» Document:
- Church: Roman Catholic Church
- Appointed: 4 July 1930
- Term ended: 16 July 1938
- Predecessor: Donato Raffaele Sbarretti Tazza
- Successor: Luigi Maglione
- Other post(s): Cardinal-Priest of Santa Maria sopra Minerva (1930–38); President of the Pontifical Commission for the Authentic Interpretation of the Code of Canon Law (1936–38);
- Previous post(s): Bishop of Pescia (1907); Titular Bishop of Lampascus (1907–30); Secretary of the Congregation of the Council (1923–30);

Orders
- Ordination: 6 April 1890
- Consecration: 26 May 1907 by Pietro Respighi
- Created cardinal: 30 June 1930 by Pope Pius XI
- Rank: Cardinal-Priest

Personal details
- Born: Giulio Serafini 12 October 1867 Bolsena, Orvieto, Papal States
- Died: 16 July 1938 (aged 70) Rome, Kingdom of Italy
- Buried: Santa Maria sopra Minerva
- Motto: Gloriam Dei ut seraphim cantem

= Giulio Serafini =

Italian prelate

Giulio Serafini (12 October 1867 - 16 July 1938) was an Italian prelate of the Catholic Church who was made a cardinal in 1930. He served as Prefect of the Congregation of the Council from 1930 until his death in 1938, after serving as the Commission's secretary from 1923 to 1930. He also led the Pontifical Commission for the Authentic Interpretation of the Code of Canon Law from 1936 to 1938.

» Provided information:

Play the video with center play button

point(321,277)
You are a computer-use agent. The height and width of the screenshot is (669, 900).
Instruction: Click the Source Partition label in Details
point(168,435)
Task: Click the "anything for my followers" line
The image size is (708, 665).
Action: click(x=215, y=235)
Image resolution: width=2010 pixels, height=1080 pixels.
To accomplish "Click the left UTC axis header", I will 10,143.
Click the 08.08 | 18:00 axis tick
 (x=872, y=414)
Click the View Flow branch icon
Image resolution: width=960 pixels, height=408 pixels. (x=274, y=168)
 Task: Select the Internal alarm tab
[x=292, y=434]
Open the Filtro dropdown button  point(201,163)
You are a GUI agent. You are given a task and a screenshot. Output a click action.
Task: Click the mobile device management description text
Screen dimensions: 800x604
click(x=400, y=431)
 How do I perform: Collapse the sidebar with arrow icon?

» Set exercise A: Swap "Italian prelate" for "Italian churchman" and write out everything in the Giulio Serafini biography from "Personal details" down to "1936 to 1938.".
» Set exercise B: Pick up the Giulio Serafini biography after its final sentence and carry it forward.

» Answer A:
Personal details
- Born: Giulio Serafini 12 October 1867 Bolsena, Orvieto, Papal States
- Died: 16 July 1938 (aged 70) Rome, Kingdom of Italy
- Buried: Santa Maria sopra Minerva
- Motto: Gloriam Dei ut seraphim cantem

= Giulio Serafini =

Italian churchman

Giulio Serafini (12 October 1867 - 16 July 1938) was an Italian churchman of the Catholic Church who was made a cardinal in 1930. He served as Prefect of the Congregation of the Council from 1930 until his death in 1938, after serving as the Commission's secretary from 1923 to 1930. He also led the Pontifical Commission for the Authentic Interpretation of the Code of Canon Law from 1936 to 1938.

» Answer B:
==Biography==
Serafini was born in Bolsena, Italy. He was educated at the Minor Seminary of Orvieto and the Roman-Pio Seminary, Rome, where he earned a doctorate utriusque iuris (in both canon and civil law). He was ordained a priest on 6 April 1890. He served as a faculty member of the Seminary of Orvieto from 1895 until 1901 and was its rector from 1897 until 1901. He was created Privy chamberlain of His Holiness on 7 January 1904.

He served as faculty member of the Pontifical Roman Athenaeum of Sant'Apollinare between 1901 and 1907. He was rector of the Pontificio Seminario Pio from 1901 to 1903. Pope Pius X appointed him Bishop of Pescia on 4 March 1907, and he was consecrated on 26 May by Pietro Respighi, Cardinal Vicar of Rome. On 21 December of the same year he was transferred to the titular see of Lampsacus.

On 16 April 1923, Pope Pius XI named him a consultor to the Congregation for the Oriental Churches. and on 28 October 1923 Secretary of the Congregation of the Council.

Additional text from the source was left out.